_Material to process_
■ ■ ■ ■ ■

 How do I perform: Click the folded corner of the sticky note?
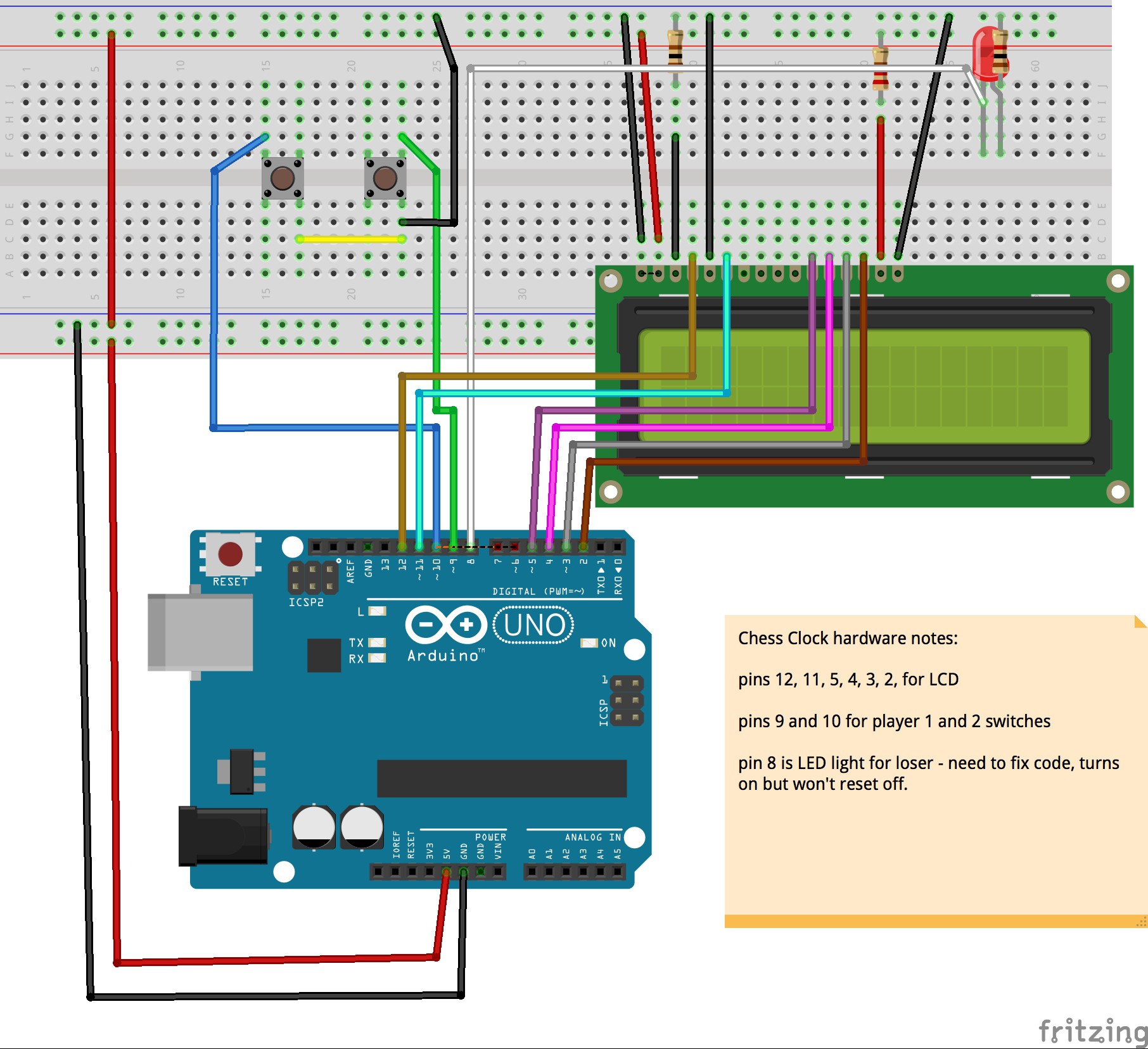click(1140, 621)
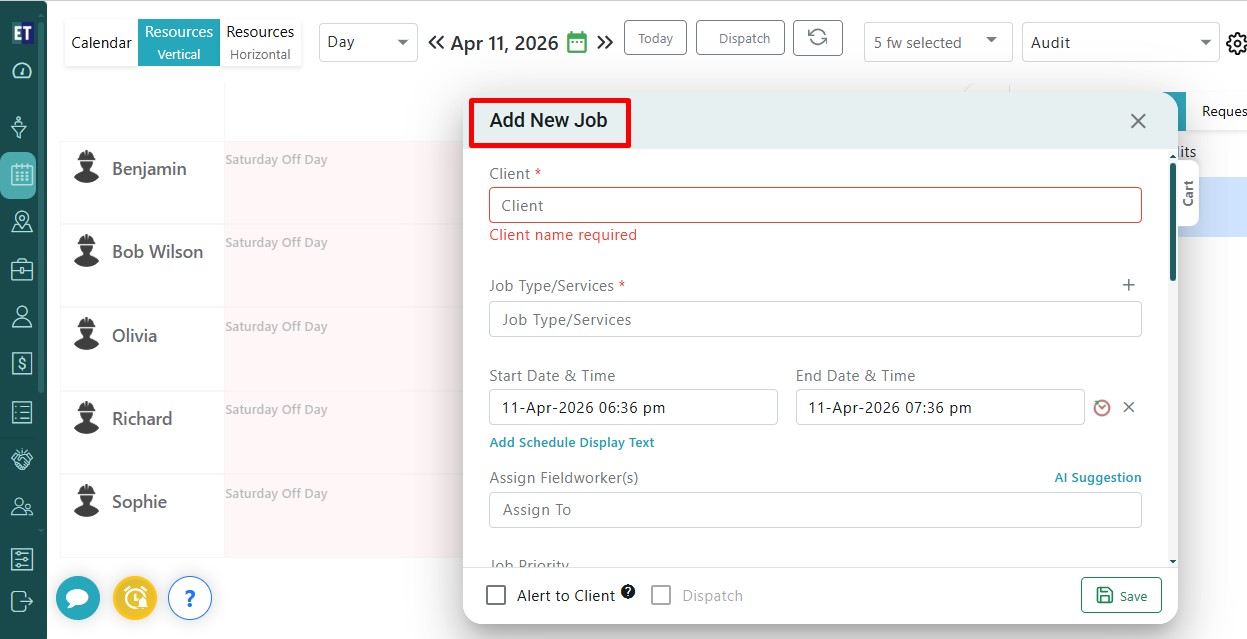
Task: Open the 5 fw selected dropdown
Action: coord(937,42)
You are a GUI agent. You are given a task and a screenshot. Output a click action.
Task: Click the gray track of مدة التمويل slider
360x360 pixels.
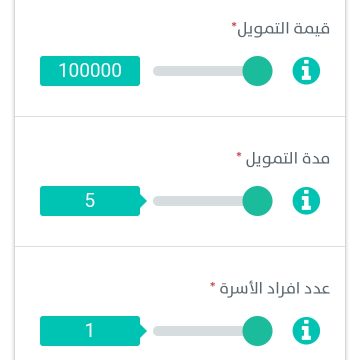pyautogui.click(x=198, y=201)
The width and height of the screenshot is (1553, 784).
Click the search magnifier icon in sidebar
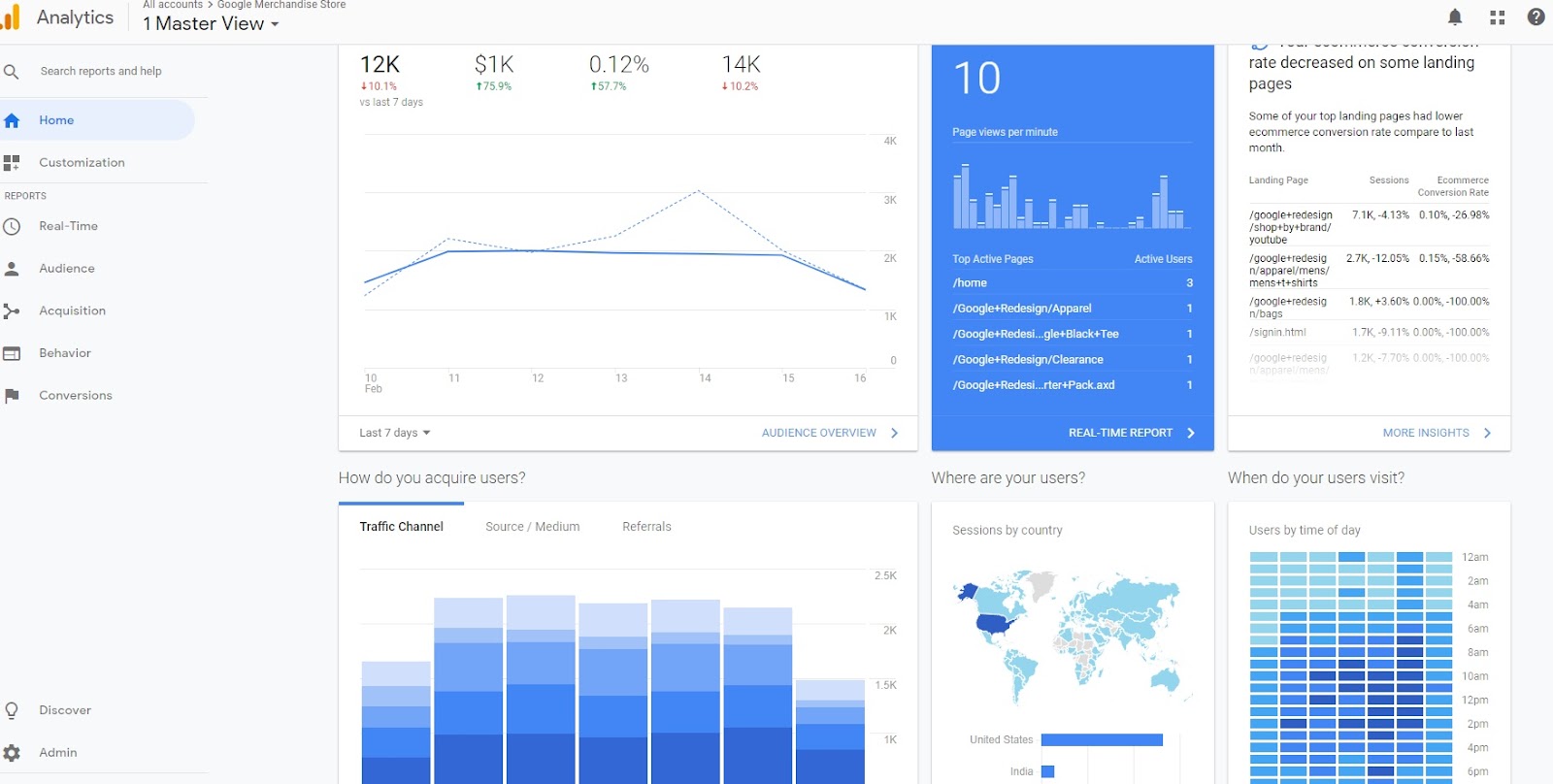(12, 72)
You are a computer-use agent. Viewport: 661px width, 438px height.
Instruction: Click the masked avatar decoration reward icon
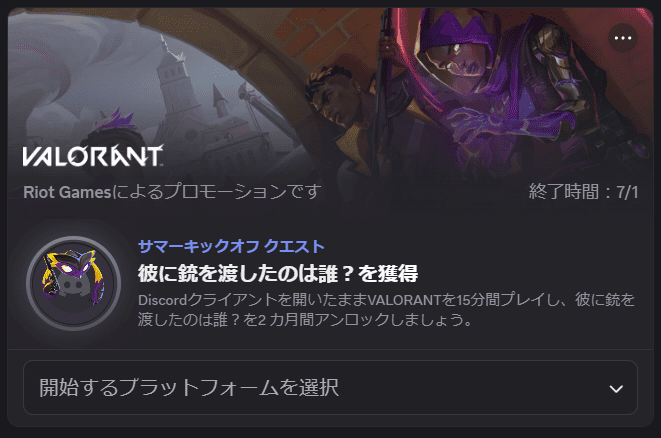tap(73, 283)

■ ■ ■ ■ ■

_What needs to be done_
Write out, with no pictures, only the lines from the line containing "Click the search magnifier icon in sidebar" through the last line of the listing above, exactly and with both ends included.

_Written answer_
Click the search magnifier icon in sidebar
(12, 72)
You are a computer-use agent. Viewport: 661px width, 438px height.
Instruction: Click the masked avatar decoration reward icon
tap(73, 283)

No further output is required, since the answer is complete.